Iraq prime ministers vows to free some women prisoners
BAGHDAD — Iraq's Shiite prime minister, Nouri al-Maliki, has warned he will not tolerate Sunni anti-government rallies indefinitely, but made a concession to their demands by promising to free some women prisoners.
Thousands of Sunnis have been taking to the streets of Iraq for more than a week in protest against Maliki, whom they accuse of discriminating against their sect and being under the sway of their non-Arab Shiite neighbor Iran.
The incident has once more threatened to plunge a delicate power-sharing deal into turmoil, just as President Jalal Talabani, a moderating influence, is in Germany for medical care after suffering a stroke.
The cradle of the protests is Anbar province, a Sunni stronghold in western Iraq, where demonstrators are blocking a key highway to Jordan and Syria.

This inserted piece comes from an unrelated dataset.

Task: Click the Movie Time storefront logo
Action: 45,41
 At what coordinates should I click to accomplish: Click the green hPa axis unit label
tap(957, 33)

In a televised interview late Monday, Maliki said there were foreign agendas behind the protests, which he described as “unconstitutional.”
“I say to those who follow these agendas: Don't think it's difficult for the government to take measures against you or to reopen the road and put an end to this matter,” Maliki said.
“We have been very patient with you, but don't expect this issue to be open-ended.”
The protesters are demanding an end to what they call the marginalization of the Sunni minority, who dominated Iraq until the U.S.-led invasion of 2003 toppled Sunni dictator Saddam Hussein.